Task description: Arrange the lines from the one containing "You are a computer-use agent." through the end of the records, both included, as a Markdown table with the columns Row and Line, numbering each row and skipping blank lines. Leave the pictures out.

Extracted entries:

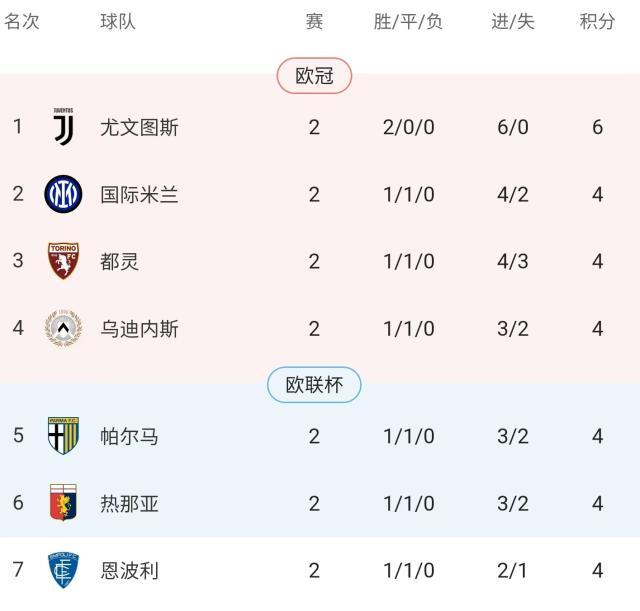Sort by 积分 column header
This screenshot has width=640, height=611.
pyautogui.click(x=597, y=21)
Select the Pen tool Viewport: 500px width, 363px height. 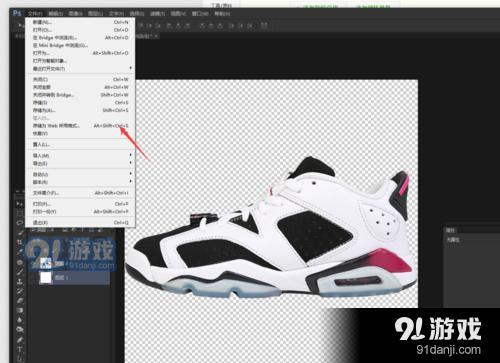[19, 339]
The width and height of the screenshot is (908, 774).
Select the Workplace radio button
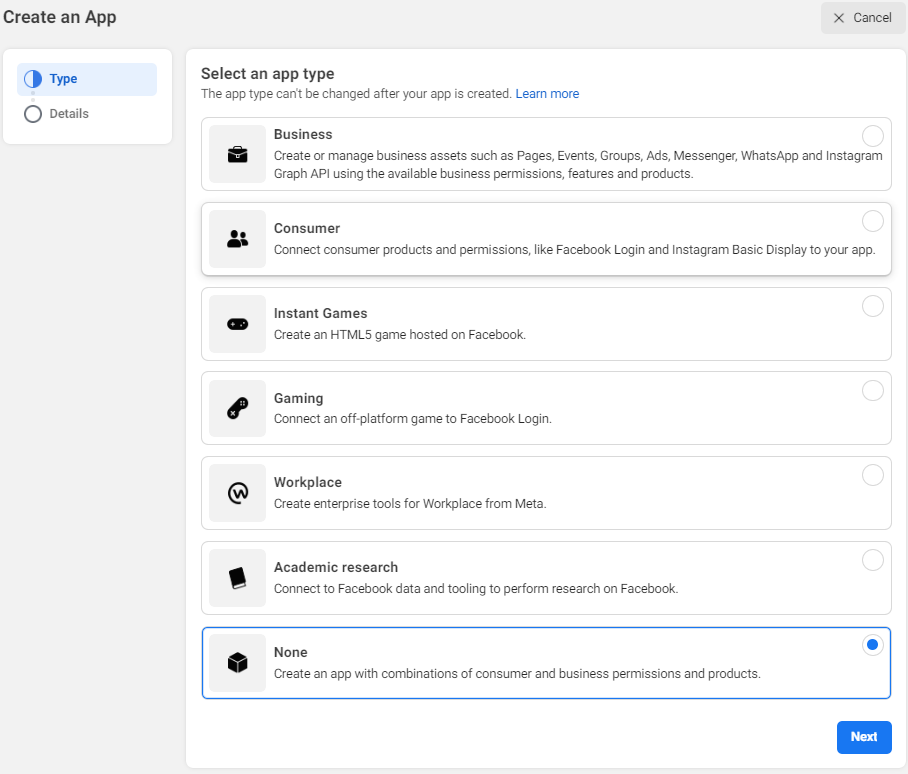[x=872, y=475]
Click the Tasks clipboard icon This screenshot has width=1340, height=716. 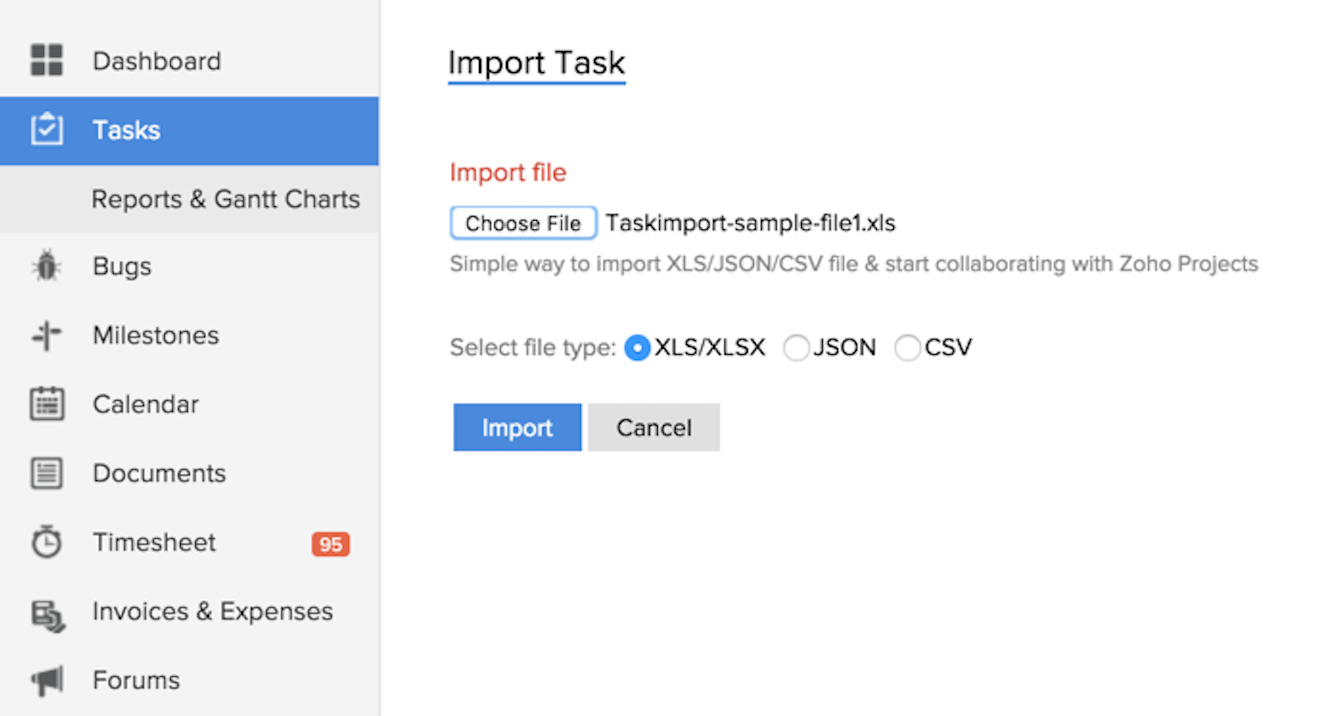click(x=47, y=130)
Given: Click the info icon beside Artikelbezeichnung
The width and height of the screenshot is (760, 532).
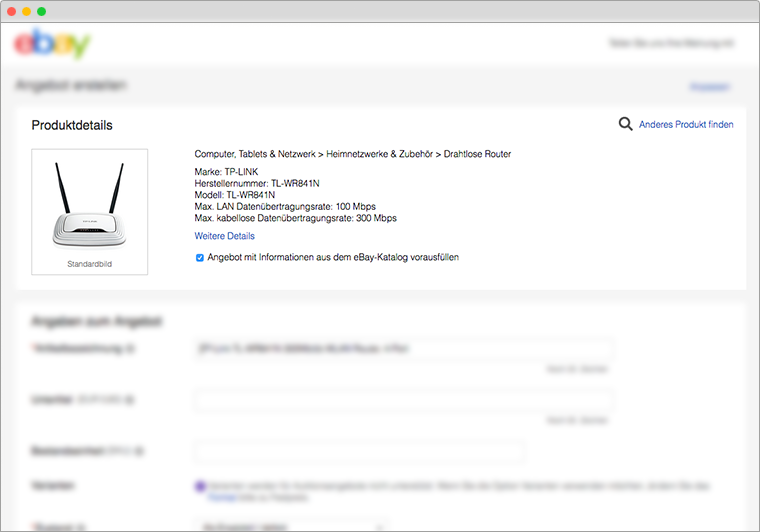Looking at the screenshot, I should 130,349.
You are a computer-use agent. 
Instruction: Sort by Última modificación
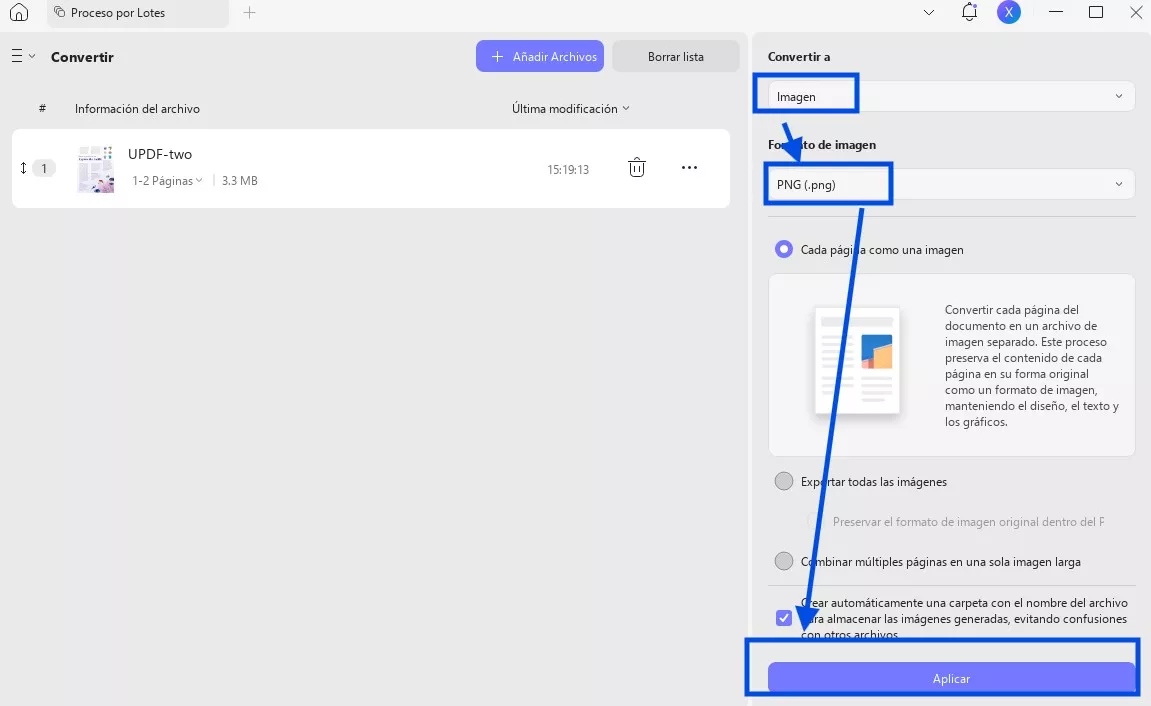click(570, 109)
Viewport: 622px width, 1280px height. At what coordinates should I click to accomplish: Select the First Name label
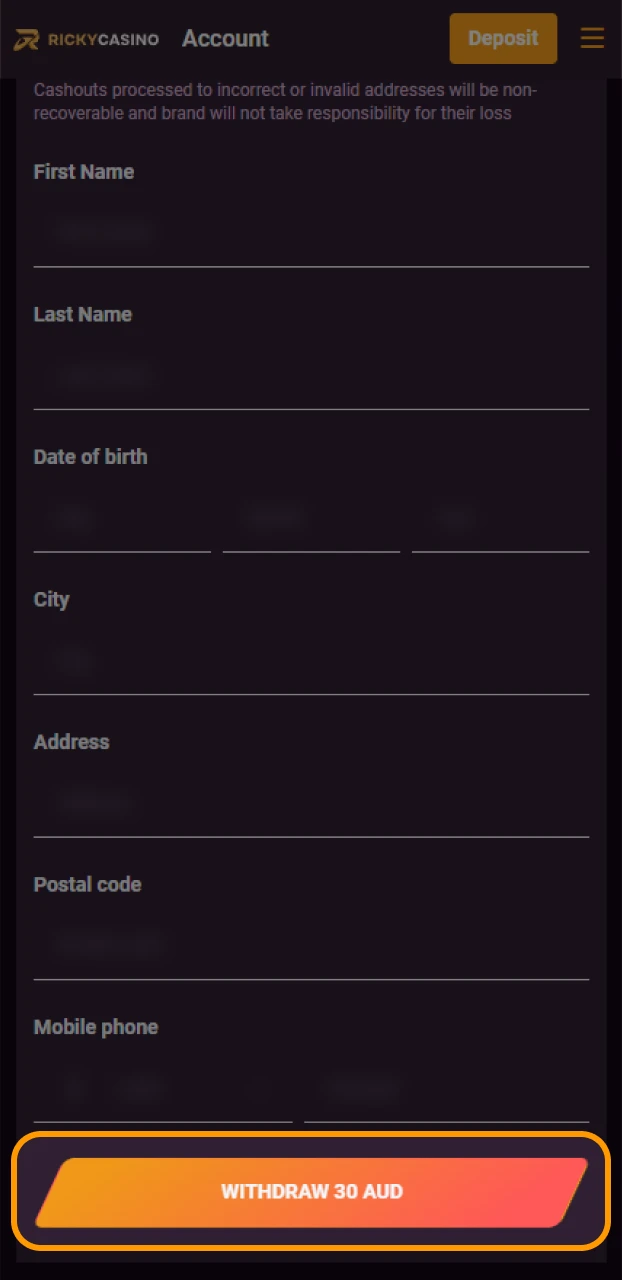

Solution:
| Row | Line |
|---|---|
| 1 | You are a computer-use agent.  |
| 2 | Instruction: Sort by Última modificación |
| 3 | click(570, 109) |
| 4 | Viewport: 622px width, 1280px height. At what coordinates should I click to accomplish: Select the First Name label |